# Defining an Environment

Here we will re-define the environment `two_segments_v1`

Every environment consists of
- a Mujoco Specification File (end in .xml)
- a Python File 

The .xml file is used be Mujoco to simulate the system. 

The Python file is used to define how to interface/interact with this Mujoco Simulation, e.g. what we are allowed to alter at every timestep (usually the control).


In [1]:
from dm_control.rl import control
from dm_control import mujoco
from collections import OrderedDict
import numpy as np 
from cc.env.envs.common import ASSETS 
from cc.utils.sample_from_spec import _spec_from_observation
from cc.env import make_env

----
Let's take a closer look at the content of the .py-file.

It contains to objects
- a `mujoco.Physics` object
- a `control.Task`

The `mujoco.Physics` object gives us a way to interact with the Mujoco simulation from Python.
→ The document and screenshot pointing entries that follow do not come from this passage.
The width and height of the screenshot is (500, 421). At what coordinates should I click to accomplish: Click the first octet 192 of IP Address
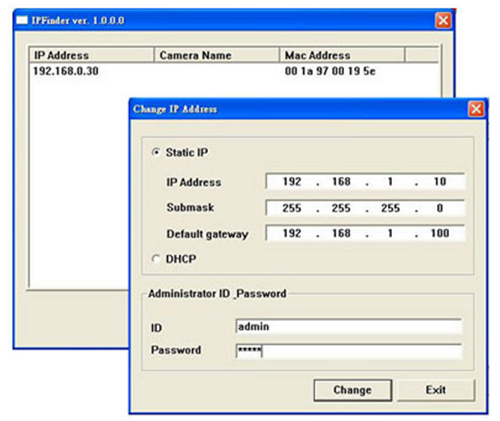(x=292, y=181)

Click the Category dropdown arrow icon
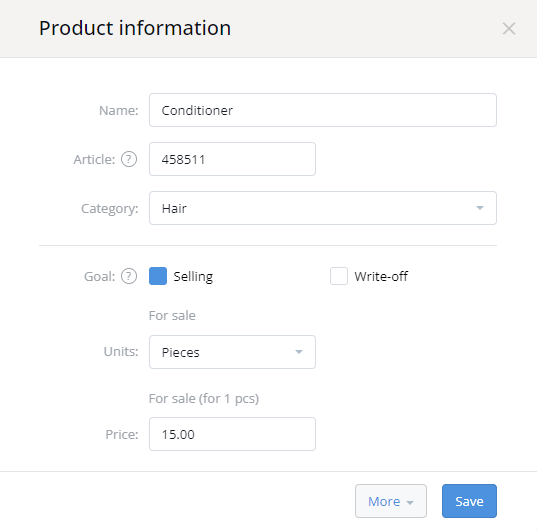(480, 208)
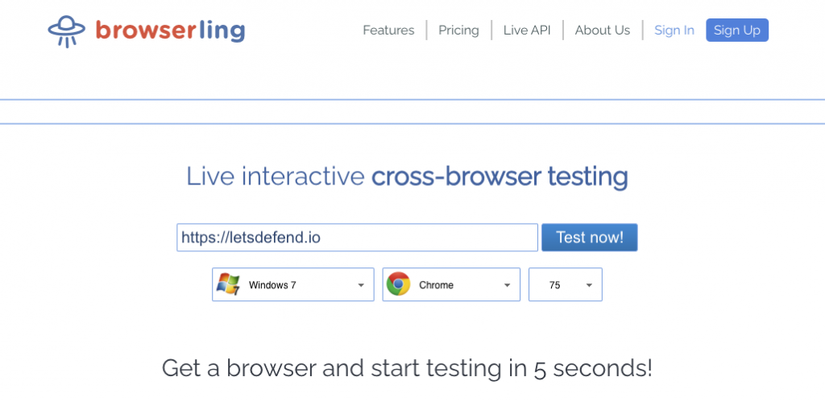
Task: Open the Features menu item
Action: pos(388,31)
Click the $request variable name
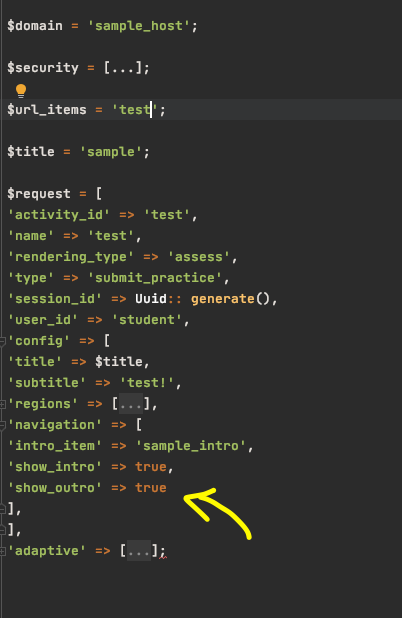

A Mujoco Simulation is defined by a `.xml` file which may contain the following content:

In [2]:
mujoco_xml_string = r"""
<mujoco model="kinematic-chain">
  <include file="./common/skybox.xml"/>
  <include file="./common/visual.xml"/>
  <include file="./common/materials.xml"/>
  
  <option timestep="0.001" integrator="RK4">
    <flag contact="disable" gravity="disable" energy="enable"/>
  </option>
  
  <default>
    <default class="pole">
      <joint type="hinge" axis="0 1 0" stiffness="10" springref="0" damping="1e-1"/>
      <geom type="capsule" fromto="0 0 0 0 0 1" size="0.045" material="self" mass=".1"/>
    </default>
  </default>
  
  <worldbody>
    <light name="light" pos="0 0 36"/>
    
    <camera name="fixed" pos="0 -6 1" zaxis="0 -1 0"/>
    <camera name="lookatcart" mode="targetbody" target="cart" pos="0 -2 2"/>
    
    <geom name="floor" pos="0 0 -.25" size="100 100 .2" type="plane" material="grid"/>
    <geom name="rail1" type="capsule" pos="0  .07 2" zaxis="1 0 0" size="0.02 20" material="decoration" />
    <geom name="rail2" type="capsule" pos="0 -.07 2" zaxis="1 0 0" size="0.02 20" material="decoration" />
    

    <body name="cart" pos="0 0 2">
      <joint name="slider" type="slide" limited="true" axis="1 0 0" range="-999.8 999.8" damping="1e-3"/>
      <geom name="cart" type="box" size="0.1 0.15 0.05" material="self"  mass="1"/>
      <body name="pole_1" childclass="pole" euler="0 180 0" pos="0 0 -0.1">
        <joint name="hinge_1"/>
        <geom name="pole_1"/>
        <body name="pole_2" childclass="pole" pos="0 0 1.1">
          <joint name="hinge_2"/>
          <geom name="pole_2"/>
          <body name="segment_end" pos="0 0 1.0"/>
      	</body>
      </body>
    </body>
  </worldbody>

  <actuator>
    <motor name="slide" joint="slider" gear="5" ctrllimited="false"/>
  </actuator>
  
</mujoco>
"""

In [3]:
class SegmentPhysics(mujoco.Physics):

    def xpos_of_segment_end(self):
        return self.named.data.xpos["segment_end", "x"]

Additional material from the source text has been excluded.